[PROMPT] Print the items without any change, starting at their first line and ending at the line that contains "Looking at the screenshot, I should (x=161, y=264).", with both of those lines included.

[SUPPLIED ENTRIES]
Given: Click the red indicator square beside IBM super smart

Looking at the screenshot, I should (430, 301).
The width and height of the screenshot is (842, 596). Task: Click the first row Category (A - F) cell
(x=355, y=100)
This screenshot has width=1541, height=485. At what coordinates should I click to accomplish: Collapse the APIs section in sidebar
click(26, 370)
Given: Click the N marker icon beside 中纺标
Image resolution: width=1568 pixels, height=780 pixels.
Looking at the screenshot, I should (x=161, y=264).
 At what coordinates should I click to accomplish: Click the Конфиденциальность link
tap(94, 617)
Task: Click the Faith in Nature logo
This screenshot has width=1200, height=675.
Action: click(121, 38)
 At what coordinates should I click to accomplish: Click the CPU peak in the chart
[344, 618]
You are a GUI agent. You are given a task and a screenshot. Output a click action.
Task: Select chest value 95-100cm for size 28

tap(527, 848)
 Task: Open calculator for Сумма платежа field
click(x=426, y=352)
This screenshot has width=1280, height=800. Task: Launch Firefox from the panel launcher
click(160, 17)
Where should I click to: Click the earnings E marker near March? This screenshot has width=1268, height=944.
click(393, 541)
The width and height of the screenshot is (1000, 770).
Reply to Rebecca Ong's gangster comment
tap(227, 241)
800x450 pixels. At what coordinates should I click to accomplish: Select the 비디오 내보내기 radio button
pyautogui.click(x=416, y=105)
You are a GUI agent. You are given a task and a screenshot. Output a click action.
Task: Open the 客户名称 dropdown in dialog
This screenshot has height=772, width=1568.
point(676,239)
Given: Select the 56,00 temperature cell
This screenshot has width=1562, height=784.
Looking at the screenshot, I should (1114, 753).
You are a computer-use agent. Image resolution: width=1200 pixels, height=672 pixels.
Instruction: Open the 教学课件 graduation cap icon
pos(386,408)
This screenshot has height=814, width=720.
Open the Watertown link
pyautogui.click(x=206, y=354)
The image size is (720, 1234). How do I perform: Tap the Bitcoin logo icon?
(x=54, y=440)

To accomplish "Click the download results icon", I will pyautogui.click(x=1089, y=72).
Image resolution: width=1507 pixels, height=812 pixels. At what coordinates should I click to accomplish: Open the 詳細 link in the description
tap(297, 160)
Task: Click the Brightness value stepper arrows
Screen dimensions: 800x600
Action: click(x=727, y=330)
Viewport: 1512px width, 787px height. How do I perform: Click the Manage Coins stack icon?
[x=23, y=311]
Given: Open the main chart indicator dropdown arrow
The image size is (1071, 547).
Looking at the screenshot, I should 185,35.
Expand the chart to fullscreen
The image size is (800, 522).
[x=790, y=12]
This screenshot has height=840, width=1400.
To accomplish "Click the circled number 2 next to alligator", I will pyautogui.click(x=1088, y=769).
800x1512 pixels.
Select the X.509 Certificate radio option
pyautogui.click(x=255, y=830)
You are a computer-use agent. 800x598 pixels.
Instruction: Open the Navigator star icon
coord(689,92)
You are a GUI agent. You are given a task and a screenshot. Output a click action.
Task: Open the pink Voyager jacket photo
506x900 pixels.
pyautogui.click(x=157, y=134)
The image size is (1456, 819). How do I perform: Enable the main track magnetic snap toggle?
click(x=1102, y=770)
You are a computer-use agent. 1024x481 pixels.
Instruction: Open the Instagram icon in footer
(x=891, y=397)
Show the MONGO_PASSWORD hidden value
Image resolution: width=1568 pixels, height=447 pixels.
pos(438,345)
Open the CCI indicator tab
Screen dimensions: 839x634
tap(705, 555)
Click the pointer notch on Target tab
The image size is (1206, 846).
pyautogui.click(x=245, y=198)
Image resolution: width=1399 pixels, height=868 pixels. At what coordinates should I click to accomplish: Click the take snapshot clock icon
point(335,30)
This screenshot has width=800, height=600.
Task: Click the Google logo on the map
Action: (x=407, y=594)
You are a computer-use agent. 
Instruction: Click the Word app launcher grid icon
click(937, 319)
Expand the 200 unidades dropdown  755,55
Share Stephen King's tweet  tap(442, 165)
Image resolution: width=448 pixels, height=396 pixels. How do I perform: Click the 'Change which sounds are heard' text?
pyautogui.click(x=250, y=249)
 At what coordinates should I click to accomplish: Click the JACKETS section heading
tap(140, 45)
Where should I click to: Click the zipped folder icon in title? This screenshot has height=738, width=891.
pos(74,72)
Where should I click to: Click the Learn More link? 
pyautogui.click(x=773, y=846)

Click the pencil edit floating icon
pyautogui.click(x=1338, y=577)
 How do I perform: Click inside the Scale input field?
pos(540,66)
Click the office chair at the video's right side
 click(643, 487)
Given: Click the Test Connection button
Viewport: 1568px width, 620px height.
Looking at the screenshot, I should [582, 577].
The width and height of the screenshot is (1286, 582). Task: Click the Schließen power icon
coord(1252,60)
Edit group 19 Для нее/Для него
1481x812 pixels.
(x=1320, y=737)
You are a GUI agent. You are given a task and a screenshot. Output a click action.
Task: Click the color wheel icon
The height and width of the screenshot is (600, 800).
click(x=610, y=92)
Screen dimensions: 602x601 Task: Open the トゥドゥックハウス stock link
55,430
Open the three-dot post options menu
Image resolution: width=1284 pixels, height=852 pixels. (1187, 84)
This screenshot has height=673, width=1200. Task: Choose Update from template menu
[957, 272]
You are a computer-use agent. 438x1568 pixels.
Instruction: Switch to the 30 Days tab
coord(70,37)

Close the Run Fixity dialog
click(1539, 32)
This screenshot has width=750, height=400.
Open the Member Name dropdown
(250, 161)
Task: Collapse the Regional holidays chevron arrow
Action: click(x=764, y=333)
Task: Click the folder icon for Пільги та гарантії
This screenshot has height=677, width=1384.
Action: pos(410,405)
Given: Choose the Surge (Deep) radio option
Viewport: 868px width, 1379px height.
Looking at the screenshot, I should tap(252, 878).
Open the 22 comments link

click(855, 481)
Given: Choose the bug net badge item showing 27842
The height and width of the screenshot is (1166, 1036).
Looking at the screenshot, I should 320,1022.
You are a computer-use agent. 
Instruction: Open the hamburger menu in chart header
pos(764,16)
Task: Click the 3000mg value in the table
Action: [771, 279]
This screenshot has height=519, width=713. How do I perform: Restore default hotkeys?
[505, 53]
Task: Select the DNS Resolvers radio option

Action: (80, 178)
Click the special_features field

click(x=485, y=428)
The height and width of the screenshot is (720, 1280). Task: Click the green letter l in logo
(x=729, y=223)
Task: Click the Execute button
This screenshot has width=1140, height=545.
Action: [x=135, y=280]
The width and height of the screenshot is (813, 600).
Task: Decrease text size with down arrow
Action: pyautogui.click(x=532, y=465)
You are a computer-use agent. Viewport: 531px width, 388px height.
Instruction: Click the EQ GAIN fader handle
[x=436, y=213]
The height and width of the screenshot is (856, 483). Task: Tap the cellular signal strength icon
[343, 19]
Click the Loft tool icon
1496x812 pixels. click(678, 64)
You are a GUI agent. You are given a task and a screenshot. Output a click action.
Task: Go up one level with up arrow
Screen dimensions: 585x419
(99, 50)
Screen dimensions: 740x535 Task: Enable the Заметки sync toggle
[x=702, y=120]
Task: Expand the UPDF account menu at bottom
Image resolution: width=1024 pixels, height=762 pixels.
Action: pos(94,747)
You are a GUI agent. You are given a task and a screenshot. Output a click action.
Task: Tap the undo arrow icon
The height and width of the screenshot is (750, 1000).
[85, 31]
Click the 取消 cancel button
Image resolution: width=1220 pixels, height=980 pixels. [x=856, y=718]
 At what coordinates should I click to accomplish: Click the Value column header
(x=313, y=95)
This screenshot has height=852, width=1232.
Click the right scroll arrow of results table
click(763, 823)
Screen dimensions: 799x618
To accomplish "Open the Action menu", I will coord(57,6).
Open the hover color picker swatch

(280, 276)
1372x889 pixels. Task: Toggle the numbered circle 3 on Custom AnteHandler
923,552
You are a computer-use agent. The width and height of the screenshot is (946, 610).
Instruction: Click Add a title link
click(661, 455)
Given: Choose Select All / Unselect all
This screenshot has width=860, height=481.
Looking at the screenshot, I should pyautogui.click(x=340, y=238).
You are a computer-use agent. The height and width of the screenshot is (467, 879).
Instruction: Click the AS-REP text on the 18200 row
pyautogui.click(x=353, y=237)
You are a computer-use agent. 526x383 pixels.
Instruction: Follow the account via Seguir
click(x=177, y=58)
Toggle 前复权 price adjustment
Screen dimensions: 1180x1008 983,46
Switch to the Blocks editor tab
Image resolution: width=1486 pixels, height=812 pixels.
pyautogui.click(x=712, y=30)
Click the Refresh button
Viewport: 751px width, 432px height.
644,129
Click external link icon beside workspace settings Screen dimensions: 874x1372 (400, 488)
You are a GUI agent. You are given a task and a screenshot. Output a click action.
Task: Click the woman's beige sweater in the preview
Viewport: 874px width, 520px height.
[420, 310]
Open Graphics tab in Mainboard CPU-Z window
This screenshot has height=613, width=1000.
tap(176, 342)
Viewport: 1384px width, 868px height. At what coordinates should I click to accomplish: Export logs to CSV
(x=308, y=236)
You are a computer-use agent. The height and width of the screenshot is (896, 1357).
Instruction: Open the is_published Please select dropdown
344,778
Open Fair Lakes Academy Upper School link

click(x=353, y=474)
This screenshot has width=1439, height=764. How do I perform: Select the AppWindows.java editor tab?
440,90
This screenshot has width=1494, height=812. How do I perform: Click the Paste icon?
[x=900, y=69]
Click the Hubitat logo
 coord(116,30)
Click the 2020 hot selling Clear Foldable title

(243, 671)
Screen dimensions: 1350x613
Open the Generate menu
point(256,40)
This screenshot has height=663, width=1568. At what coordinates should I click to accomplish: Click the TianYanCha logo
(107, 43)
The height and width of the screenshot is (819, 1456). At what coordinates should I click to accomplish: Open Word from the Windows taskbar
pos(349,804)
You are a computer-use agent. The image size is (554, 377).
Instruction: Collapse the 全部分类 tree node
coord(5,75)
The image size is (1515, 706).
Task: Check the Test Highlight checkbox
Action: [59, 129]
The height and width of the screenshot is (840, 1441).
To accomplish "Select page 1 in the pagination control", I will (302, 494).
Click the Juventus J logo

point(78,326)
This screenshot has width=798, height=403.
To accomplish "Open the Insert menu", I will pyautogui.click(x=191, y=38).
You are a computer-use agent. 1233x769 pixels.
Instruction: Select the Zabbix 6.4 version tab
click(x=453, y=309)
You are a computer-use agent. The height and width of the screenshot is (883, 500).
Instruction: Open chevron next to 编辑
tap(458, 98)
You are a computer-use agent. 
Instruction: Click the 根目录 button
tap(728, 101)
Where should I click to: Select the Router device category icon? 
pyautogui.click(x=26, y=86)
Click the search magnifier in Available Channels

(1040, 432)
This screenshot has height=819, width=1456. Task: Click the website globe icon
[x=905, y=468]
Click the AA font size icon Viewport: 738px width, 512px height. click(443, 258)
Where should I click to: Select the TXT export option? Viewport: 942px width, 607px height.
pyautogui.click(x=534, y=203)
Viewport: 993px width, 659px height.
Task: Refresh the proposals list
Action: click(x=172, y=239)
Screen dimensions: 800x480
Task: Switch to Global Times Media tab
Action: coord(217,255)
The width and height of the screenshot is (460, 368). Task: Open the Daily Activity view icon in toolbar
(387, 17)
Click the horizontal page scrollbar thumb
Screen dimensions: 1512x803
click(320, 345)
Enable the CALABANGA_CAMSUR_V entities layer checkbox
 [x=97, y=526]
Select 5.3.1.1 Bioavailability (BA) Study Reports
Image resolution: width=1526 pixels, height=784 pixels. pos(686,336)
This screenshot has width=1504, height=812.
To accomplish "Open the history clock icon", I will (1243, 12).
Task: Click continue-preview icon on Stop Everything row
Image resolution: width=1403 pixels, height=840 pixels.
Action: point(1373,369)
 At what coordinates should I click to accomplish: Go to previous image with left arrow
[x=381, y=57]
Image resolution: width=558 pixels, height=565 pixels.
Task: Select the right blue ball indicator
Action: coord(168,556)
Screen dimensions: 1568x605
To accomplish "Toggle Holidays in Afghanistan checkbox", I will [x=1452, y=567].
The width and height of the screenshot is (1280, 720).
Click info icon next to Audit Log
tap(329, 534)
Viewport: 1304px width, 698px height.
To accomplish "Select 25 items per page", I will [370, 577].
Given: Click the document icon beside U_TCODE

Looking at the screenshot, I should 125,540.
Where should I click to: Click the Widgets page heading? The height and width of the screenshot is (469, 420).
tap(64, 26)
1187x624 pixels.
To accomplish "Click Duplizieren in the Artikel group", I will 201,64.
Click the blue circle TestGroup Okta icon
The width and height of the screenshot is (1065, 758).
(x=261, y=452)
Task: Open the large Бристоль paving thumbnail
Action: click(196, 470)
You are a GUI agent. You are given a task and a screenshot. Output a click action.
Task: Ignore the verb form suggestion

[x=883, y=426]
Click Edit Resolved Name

[FINISHED EXERCISE]
Given: Click the red indicator square beside IBM super smart

Looking at the screenshot, I should (430, 301).
The width and height of the screenshot is (842, 596). Task: Click the first row Category (A - F) cell
(x=355, y=100)
This screenshot has width=1541, height=485. At what coordinates should I click to accomplish: Collapse the APIs section in sidebar
click(26, 370)
Given: Click the N marker icon beside 中纺标
Image resolution: width=1568 pixels, height=780 pixels.
Looking at the screenshot, I should (x=161, y=264).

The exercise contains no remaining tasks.